Fog. And the Whole World Stops.
We live in times when technology and culture interact with each other more than ever. Our contemporary, information-intensive environment shifts our perception of time passing and influences the way we navigate spaces, both physical and virtual. Unnecessary noise often takes away our focus and affects our ability to see. Consequently, it is easy for us to miss out on this visual feast happening all around us all the time.
For the site of my visual exploration I chose Crissy Field of San Francisco. For months I would walk there every morning, afternoon and evening to observe the life contained in that recreational space. Sometimes I would start walking at a fast pace, gradually slow down, and periodically stop to observe people interact in their natural environment. Soon I realized that my own perception of the environment was influenced by times of the day, changing weather conditions or simply my own state of mind and moods.
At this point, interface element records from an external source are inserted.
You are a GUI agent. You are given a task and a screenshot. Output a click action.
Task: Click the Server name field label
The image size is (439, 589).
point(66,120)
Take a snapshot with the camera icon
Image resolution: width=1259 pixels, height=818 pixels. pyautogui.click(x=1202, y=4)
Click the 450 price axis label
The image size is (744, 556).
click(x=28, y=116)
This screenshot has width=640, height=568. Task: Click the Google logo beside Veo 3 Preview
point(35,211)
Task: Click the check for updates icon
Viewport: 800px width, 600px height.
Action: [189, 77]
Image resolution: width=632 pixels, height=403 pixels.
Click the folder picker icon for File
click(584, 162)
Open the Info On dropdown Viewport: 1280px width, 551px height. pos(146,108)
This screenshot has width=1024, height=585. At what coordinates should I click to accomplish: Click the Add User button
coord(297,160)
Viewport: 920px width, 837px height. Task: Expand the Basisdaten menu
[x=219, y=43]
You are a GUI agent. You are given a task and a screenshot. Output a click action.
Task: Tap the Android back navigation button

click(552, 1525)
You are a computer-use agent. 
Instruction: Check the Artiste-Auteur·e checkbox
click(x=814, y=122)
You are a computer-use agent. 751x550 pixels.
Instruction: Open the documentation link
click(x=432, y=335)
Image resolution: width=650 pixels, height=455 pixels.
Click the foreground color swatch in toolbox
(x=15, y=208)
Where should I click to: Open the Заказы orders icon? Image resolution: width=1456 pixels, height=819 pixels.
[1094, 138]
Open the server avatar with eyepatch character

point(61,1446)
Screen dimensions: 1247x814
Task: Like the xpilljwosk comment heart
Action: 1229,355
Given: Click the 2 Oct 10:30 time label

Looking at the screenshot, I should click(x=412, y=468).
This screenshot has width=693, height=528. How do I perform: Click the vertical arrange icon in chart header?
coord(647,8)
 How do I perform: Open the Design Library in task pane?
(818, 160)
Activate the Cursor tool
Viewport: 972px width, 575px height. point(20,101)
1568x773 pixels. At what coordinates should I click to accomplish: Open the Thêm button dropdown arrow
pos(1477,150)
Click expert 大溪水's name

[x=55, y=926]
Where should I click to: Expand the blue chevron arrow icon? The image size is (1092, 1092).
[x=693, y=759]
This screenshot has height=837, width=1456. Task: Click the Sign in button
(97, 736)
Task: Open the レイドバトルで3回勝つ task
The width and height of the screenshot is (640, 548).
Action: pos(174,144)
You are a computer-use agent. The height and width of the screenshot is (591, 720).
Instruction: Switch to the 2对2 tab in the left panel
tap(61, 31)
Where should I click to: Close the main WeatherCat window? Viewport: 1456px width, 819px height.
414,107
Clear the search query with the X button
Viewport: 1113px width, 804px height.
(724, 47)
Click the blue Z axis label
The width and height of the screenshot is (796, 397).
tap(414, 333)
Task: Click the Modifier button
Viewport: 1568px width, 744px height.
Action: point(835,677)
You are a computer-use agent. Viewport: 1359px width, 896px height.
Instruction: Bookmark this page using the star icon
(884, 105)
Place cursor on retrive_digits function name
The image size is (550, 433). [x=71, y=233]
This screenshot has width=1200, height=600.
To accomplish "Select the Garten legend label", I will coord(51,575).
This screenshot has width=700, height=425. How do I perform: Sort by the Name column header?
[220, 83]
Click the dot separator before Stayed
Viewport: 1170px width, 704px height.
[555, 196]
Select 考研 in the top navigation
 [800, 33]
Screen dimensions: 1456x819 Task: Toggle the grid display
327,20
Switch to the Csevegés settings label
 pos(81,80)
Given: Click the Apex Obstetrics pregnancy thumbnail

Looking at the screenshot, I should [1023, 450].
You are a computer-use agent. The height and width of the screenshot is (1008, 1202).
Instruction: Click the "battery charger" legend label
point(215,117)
It seemed to be true for the passersby too, who were often oblivious or indifferent to the magic taking place in front of their very eyes, such as futuristic-looking vertical-axis wind turbines and Great Blue Herons standing still or gliding silently through the early morning fog.
Eventually, a Great Blue Heron became a metaphor in my work for mindful stillness and a symbol for surviving, adapting and thriving in an environment that is undergoing a constant change.
In FOG I combined the footage I recorded on Crissy Field on a typical San Francisco foggy morning.